Für Oberbürgermeister Dr. Gert Hoffmann ist trotz aller Unterschiede die Braunschweiger „Schloss-Rekonstruktion von der Symbolik für die Stadt vergleichbar mit dem Wiederaufbau der Frauenkirche in Dresden“.

Der Vergleich hinkt natürlich, da man in der Frauenkirche gottlob keine 150 Geschäfte vorfindet. Einen anderen Vergleich mit Dresden kann man aber sehr wohl anbringen:

Im Mai 2005 fällten „Mitarbeiter eines Göttinger Unternehmens“ (Braunschweiger Zeitung, 19.5.2005) die 270 Bäume des Braunschweiger Schlossparks – gegen den Willen der Bevölkerung, gegen Einsprüche von Umweltschützern.

ECE-Gegner sammelten sich daraufhin zum friedlichen Protest auf dem Rathausplatz. Sie bildeten eine Menschenkette um den ECE-Bauzaun herum. Damit brachten sie ihren Unmut über die heimliche Baumfällung zum Ausdruck. Die einzigen Attacken waren verbaler Art und richteten sich vor allem gegen Oberbürgermeister Dr. Gert Hoffmann, der mit allen Mitteln und gegen ein Bürgerbegehren seinen Kopf durchsetzte und den Bau des Einkaufszentrums hinter Schlossfassadenresten vorantrieb.

Genutzt hat alles nichts. Ein Jahr später freute sich Hoffmann, dass die Bürgerinitiativen endlich auch juristisch ihren Nährboden entzogen bekamen. „Die Rechtsauffassung der Verwaltung, dass das Bauvorhaben im Einklang mit den Vorschriften sei, sei bestätigt worden.“ (BZ, 6.5.2006)

In Dresden formiert sich seit Jahren schon Widerstand gegen den Bau der Waldschlösschenbrücke. Hintergrund ist, dass eine neunte Brücke über die Elbe im Stadtgebiet den Feierabendverkehr entlasten und eine notwendige Restaurierung zweier älterer Brücken ermöglichen soll. Dumm nur, dass die geplante Brücke genau durchs UNESCO-Welterbe „Elbtal“ führen soll und dass die UNESCO damit droht, den Welterbe-Status abzuerkennen.

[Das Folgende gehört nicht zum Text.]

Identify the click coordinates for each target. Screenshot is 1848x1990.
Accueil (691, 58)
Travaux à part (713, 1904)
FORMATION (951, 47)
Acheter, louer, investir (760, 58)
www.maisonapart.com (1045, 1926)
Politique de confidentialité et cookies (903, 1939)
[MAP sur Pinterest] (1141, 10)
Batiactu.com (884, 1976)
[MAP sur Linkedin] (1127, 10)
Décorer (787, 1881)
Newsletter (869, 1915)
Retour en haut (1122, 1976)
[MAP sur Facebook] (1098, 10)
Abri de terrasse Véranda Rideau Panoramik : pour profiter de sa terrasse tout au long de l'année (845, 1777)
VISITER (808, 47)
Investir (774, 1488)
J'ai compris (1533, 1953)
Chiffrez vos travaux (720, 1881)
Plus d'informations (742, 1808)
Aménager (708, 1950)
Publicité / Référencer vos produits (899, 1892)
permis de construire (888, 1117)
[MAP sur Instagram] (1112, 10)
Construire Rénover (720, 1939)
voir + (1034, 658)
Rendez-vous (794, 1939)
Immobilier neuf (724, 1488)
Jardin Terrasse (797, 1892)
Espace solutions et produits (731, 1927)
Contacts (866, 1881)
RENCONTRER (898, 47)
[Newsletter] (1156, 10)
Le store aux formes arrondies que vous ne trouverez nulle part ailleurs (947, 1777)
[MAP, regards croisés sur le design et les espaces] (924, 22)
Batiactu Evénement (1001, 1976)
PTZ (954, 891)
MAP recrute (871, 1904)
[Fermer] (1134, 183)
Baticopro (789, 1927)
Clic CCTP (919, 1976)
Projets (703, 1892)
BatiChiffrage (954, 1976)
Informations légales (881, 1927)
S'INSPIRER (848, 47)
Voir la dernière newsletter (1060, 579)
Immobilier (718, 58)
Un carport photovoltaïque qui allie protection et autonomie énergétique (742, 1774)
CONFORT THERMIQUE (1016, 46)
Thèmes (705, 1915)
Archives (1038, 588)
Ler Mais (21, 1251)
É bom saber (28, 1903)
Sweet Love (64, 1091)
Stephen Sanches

Dresdens Dr. Gert Hoffmann ist Sachsens Ministerpräsident Georg Milbradt, wie Hoffmann bei der CDU. Er will unbedingt die Brücke durchsetzen, obwohl ein alternativer Tunnel längst finanzierbar ist. Zwar stimmten ein Drittel der Dresdner im Jahr 2005 beim Bürgerentscheid für die Brücke, aber das auch nur deshalb, weil man ihnen die Alternativen verschwieg (Die Zeit, 22.11.2007). Inzwischen demonstrierten aber immer wieder „Tausende Dresdner“ (Welt Online, 14.11.2007) gegen den Bau der Brücke – und dagegen, wegen der Brücke die alten Bäume des Elbtals zu fällen.

Gegen die Braunschweiger Schlossparkfreunde ist die Polizei gottlob nie mit „Brachialgewalt“ vorgegangen, gegen Dresdner Baumschützer schon (Tagesspiegel.de, 8.12.2007). Auf der letzten verbliebenen Rotbuche nisteten sich kurzerhand Umweltaktivisten ein. Sie bauten ein Baumhaus und hielten dort Wache. Einen Monat lang hatten die Brückengegner Erfolg, dann kam erneut die Polizei.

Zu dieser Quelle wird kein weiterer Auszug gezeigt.